▶ SUPPLIED RECORDS
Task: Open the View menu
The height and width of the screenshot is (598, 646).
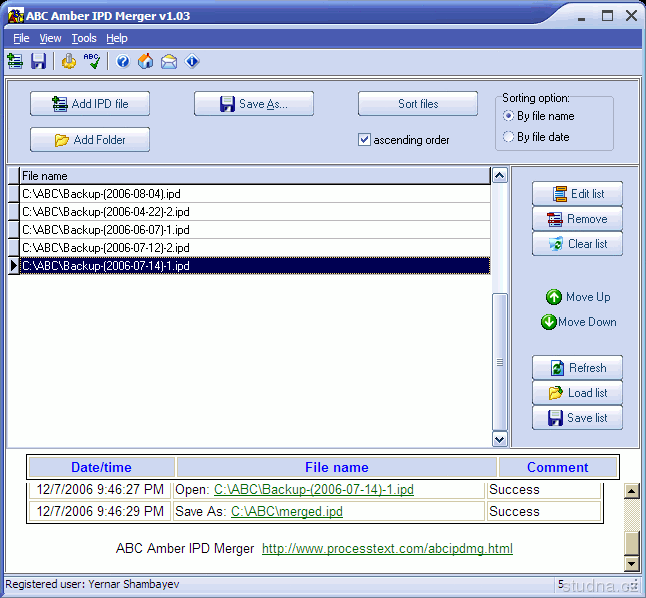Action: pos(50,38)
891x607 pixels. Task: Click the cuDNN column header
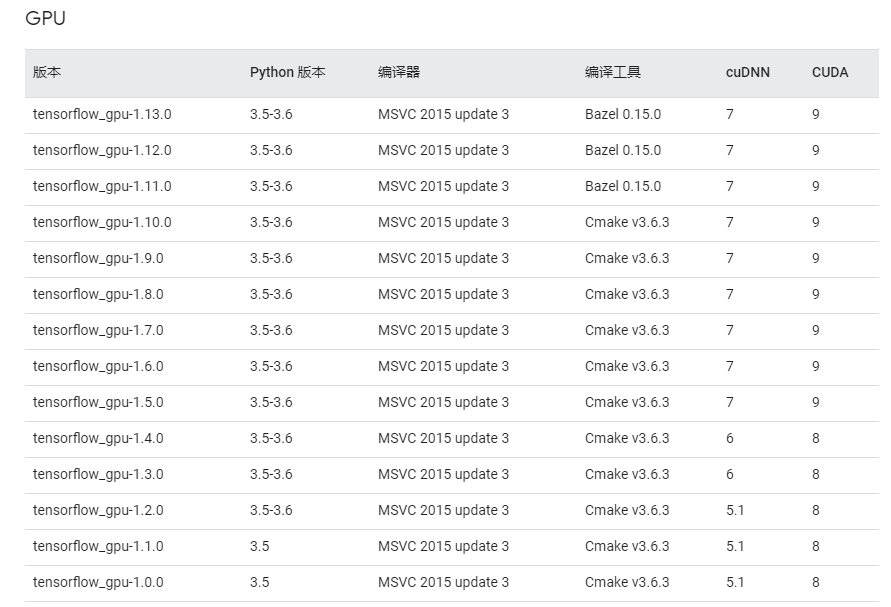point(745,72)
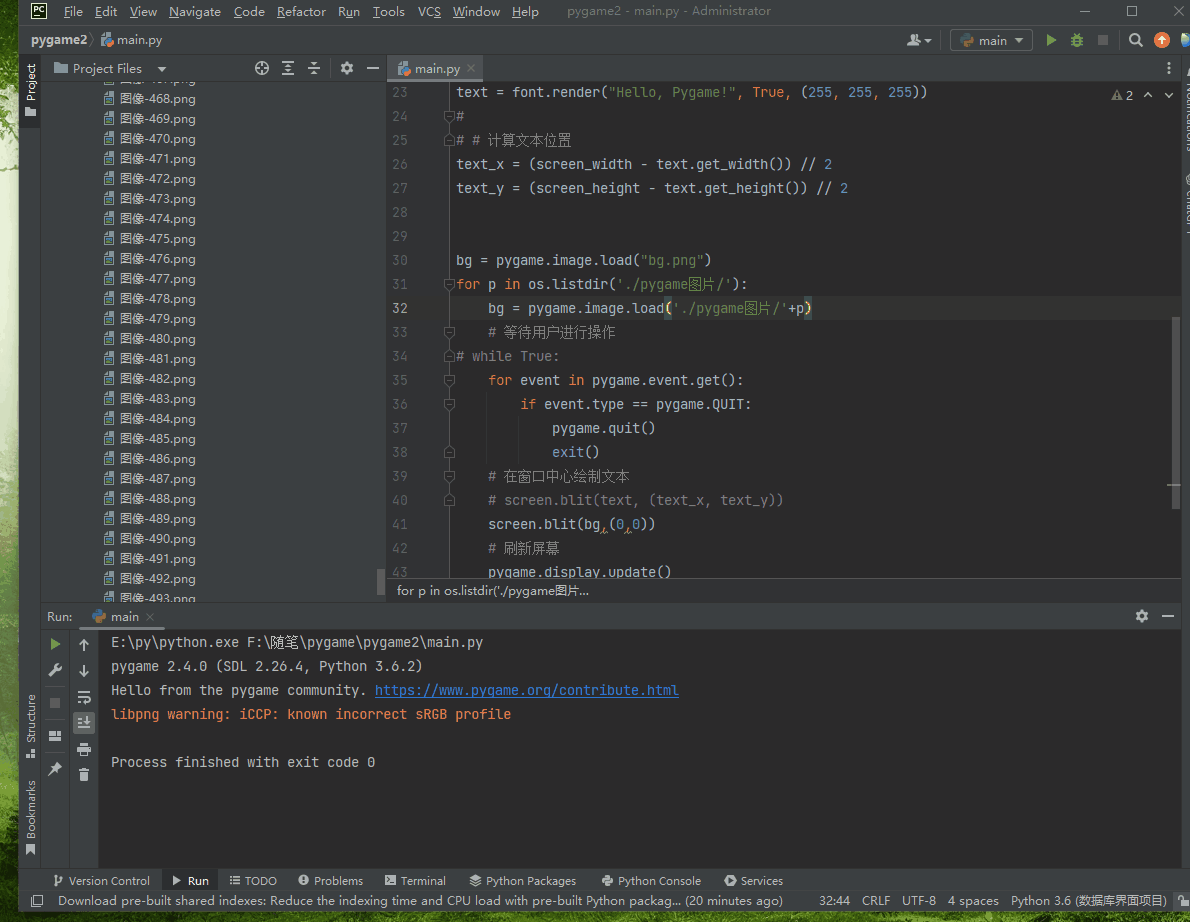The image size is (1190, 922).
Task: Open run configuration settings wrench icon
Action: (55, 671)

▶ ACTION ITEM
Each line of the records is to be reproduced exactly, and each picture dropped.

▶ TASK ANSWER
Task: Open the View menu
The height and width of the screenshot is (598, 646).
Action: pos(50,38)
891x607 pixels. Task: Click the cuDNN column header
point(745,72)
The image size is (1190, 922).
Task: Open run configuration settings wrench icon
Action: (55, 671)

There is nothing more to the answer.